La France compte entre un et deux millions de végétariens (soit 2 ou 3 fois plus que les agriculteurs), et de plus en plus de gens ne mangent de la viande qu’occasionnellement (les flexitariens). Ces tendances lourdes ne concernent donc pas uniquement la niche des végétariens et peuvent avoir des implications économiques importantes pour le futur. Or, très peu d’études économiques nous permettent de comprendre le moteur de ces tendances : l’élément déterminant est-il la santé, l’environnement, le bien-être animal ? Pourquoi les végétariens adoptent-ils des choix aussi extrêmes ? Sont-ils irréversibles ? Dépendent-ils du revenu, de l’éducation, de l’entourage familial ou social ?

Plus généralement, que se passera-t-il si nous commençons à changer nos habitudes de consommation de viande dans les pays développés ? Les pays en développement, en phase d’augmentation, vont-ils suivre la même voie que la nôtre dans les années 60, ou bien sauter une étape pour aller vers une décroissance ? Si, à terme, des techniques alternatives produisent de la viande végétale ou cultivée in vitro à un goût quasi-identique, un prix abordable, avec peu d’externalité environnementale et pas de souffrance animale, les consommateurs seront confrontés à un choix. Consommer des animaux pourrait alors apparaître comme un choix dégoûtant voire sadique. Notre rapport à l’animal pourrait alors complètement évoluer.

Enfin, l’un de mes domaines d’expertise est l’analyse coût-bénéfice, la méthode économique standard d’évaluation des politiques publiques. Indépendamment de l’aspect bien-être animal, il y a beaucoup à dire sur le secteur de la viande (et de l’élevage) qui apporte d’importants bénéfices économiques aux consommateurs et aux producteurs, mais qui génère aussi des coûts environnementaux et sanitaires considérables pour la société. Et il est reconnu que les politiques publiques mises en place pour gérer ces coûts externes sont à ce jour limitées et peu efficaces.

★ ★ ★ ★ ★ ★ ★

▶ _Problème posé 1_: Reproduisez le passage du texte sur la consommation de viande commençant par « Plus généralement, que » et se poursuivant jusqu'à « alors complètement évoluer. ».
▶ _Problème posé 2_:
Dites si chaque affirmation ci-dessous concorde avec le texte sur la consommation de viande, par oui ou par non, en citant mot pour mot les termes du texte qui permettent de trancher.
(a) La France compte davantage d'agriculteurs que de végétariens.
(b) Les politiques publiques destinées à gérer les coûts externes du secteur de la viande sont jugées efficaces.
(c) La personne qui écrit compte l'analyse coût-bénéfice parmi ses domaines d'expertise.
▶ _Problème posé 3_: Poursuivez le texte sur la consommation de viande à partir de sa dernière phrase.

★ ★ ★ ★ ★ ★ ★

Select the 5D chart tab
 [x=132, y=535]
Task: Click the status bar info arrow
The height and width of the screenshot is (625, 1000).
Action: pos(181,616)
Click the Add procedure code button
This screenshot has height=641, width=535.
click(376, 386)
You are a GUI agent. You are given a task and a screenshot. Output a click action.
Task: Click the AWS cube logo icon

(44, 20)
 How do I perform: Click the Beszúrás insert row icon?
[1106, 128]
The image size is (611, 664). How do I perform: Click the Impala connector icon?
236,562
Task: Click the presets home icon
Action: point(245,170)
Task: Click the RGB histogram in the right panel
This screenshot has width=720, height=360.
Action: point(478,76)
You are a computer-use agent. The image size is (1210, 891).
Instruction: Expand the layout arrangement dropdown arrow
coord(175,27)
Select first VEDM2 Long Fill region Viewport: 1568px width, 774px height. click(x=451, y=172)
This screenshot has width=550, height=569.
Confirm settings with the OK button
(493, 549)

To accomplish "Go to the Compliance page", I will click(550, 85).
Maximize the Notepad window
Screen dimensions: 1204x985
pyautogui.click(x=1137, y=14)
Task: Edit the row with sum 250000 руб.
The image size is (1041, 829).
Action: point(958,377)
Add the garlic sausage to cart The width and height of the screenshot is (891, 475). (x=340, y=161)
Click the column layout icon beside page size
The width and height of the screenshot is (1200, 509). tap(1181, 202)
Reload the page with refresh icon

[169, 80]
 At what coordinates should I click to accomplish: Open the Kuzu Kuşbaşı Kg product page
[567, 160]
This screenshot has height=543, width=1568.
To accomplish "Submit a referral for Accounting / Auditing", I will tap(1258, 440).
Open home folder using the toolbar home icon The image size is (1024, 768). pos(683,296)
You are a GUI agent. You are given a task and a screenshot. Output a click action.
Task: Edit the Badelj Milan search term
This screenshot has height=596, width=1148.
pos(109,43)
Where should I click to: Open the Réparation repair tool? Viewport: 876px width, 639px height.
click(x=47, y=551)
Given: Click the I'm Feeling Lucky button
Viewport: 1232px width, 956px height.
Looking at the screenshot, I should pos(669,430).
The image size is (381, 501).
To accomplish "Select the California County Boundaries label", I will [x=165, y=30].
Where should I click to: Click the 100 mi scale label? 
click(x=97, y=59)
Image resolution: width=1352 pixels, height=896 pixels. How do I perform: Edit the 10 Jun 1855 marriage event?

★ ★ ★ ★ ★ ★ ★

▶ _Résultat attendu 1_:
Plus généralement, que se passera-t-il si nous commençons à changer nos habitudes de consommation de viande dans les pays développés ? Les pays en développement, en phase d’augmentation, vont-ils suivre la même voie que la nôtre dans les années 60, ou bien sauter une étape pour aller vers une décroissance ? Si, à terme, des techniques alternatives produisent de la viande végétale ou cultivée in vitro à un goût quasi-identique, un prix abordable, avec peu d’externalité environnementale et pas de souffrance animale, les consommateurs seront confrontés à un choix. Consommer des animaux pourrait alors apparaître comme un choix dégoûtant voire sadique. Notre rapport à l’animal pourrait alors complètement évoluer.

▶ _Résultat attendu 2_:
(a) Non : « soit 2 ou 3 fois plus que les agriculteurs ».
(b) Non : « sont à ce jour limitées et peu efficaces ».
(c) Oui : « l’un de mes domaines d’expertise est l’analyse coût-bénéfice ».

▶ _Résultat attendu 3_:
Comment avez-vous abordé cette question du bien-être animal ?
Au fil de mes lectures, j’ai repéré plusieurs sujets. Or l’un d’entre eux m’apparaît central, « le paradoxe de la viande » : les gens aiment les animaux et, en même temps, aiment la viande. Chacun d’entre nous fait face à un conflit moral, à une dissonance cognitive. Comment arrivons-nous à le gérer ? Pour faire simple : soit en réduisant ou en éliminant notre consommation de viande, soit en nous voilant la face sur la réalité des conditions d’élevage.

Il est intéressant d’explorer, avec une approche scientifique, cette hypothèse psychologique que les gens se voilent la face. Avec deux étudiants de TSE (Nina Hestermann et Yves Le Yaouanq), nous avons utilisé un des modèles récents de mon collègue Jean Tirole, prix Nobel d’économie, qui a appliqué des modèles mathématiques classiques d’asymétrie de l’information (qui concerne deux agents différents, comme un régulateur et une entreprise) à des modèles où c’est la même personne qui gère, de manière intra-personnelle, ce problème d’asymétrie. Grâce à la théorie moderne de l’économie comportementale, qui introduit des hypothèses psychologiques, nous ne sommes plus de simples Homo œconomicus avec des anticipations rationnelles. Jusque-là, ces modèles comportementaux sur la dissonance cognitive n’avaient été appliqués que modestement, sur les donations par exemple. Mais, avec la viande, nous proposons une application qui concerne les choix journaliers de milliards d’individus. La difficulté est que le processus d’automanipulation des croyances est subtil, probablement inconscient pour le sujet et donc invisible pour le chercheur. Ce dernier essaie alors de repérer des traces de ce processus et d’étudier, empiriquement, l’effet d’un changement de certains paramètres du modèle.

De quels paramètres s’agit-il et qu’avez-vous observé ?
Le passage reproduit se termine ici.